Generally, scenarios that are more in-distribution give you "better" results. If you ask it for a racing game or platform game with a particular theme, you will get that. Not a great game, and there may be strange artifacts and weird levels, but it works. You can drive your car or walk around as a mutant squirrel.

There are of course limitations, some of which will be overcome with a little more work, others that may be more fundamental. You have a limited range of control inputs. There are often strange graphical artifacts, and the more out-of-distribution your scenario is the more common they become. Game feel is often lacking. The version I tested was limited to a minute playtime per scenario, and I was told the scenarios are typically playable for a few minutes or so before they decohere. Most importantly, the type and level of control you get from prompting the model is quite limited; every time you press enter is to some extent a jump into the unknown, and changing the prompt a little often does not change what you thought it would change.

So how will Genie 3 and its successors affect video games and game development? Here are some thoughts:

I think the use case for Genie 3 that is viable already now is ideation. Sure, the model worked best for things that were more or less in distribution (e.g. "race a Ferrari through Greenwich Village") but those were also the least interesting results, and they were not games that anyone would want to play if they could instead play a good game. On the other hand, out-there prompts such as "Tetris #reallife #photorealistic" gave really interesting and evocative results, fully realized interactive fever dreams that could be probed to reveal new possibilities. The model becomes a thinking tool that can help professional or amateur designers come up with new scenarios, mechanics, and assets that could then be recreated in a game engine.

Some future version of Genie could also be a prototyping tool. Designers could describe what they are thinking of in detail, and in no time have a janky version of the described game scenario playable. Then they could iterate by making small changes to the prompt and testing again, before implementing what they want in a game engine.

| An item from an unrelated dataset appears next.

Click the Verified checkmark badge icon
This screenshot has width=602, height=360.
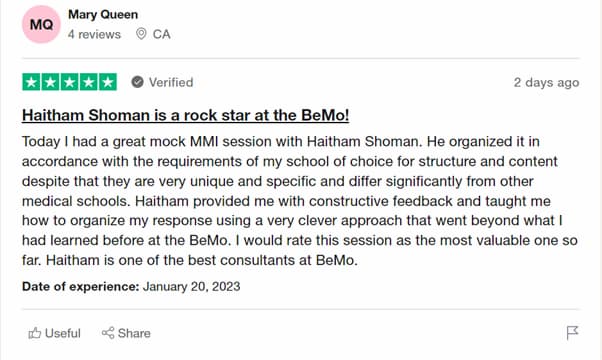[x=137, y=82]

There is also a use case for some version of Genie as a fast forward model, allowing planning and reinforcement learning. Current game engines are notoriously bad at fast simulation. But if you fine-tuned a model on your specific game, and then distilled it down to a lo-res, really fast model, that would be really useful for planning.

You could also imagine a social media use case for small user-designed playable experiences that are less than full games. A new type of interactive thing to post. A new way of getting engagement for your posts. Would be fun. (I have at points toyed with starting a company along those lines, but with more traditional technology.)



What I don't think this technology will do is replace game engines. I just don't see how you could get the very precise and predictable editing you have in a regular game engine from anything like the current model. The real advantage of game engines is how they allow teams of game developers to work together, making small and localized changes to a game project. And then we're not even talking about long-term coherence of the model etc. However, one could imagine some kind of back-and-forth workflow, where you create a promptable model, and then translate the neural model into a game engine, make some changes, translate it back into a network etc. That could be really useful, and seems hard but potentially doable; someone should start a company around it.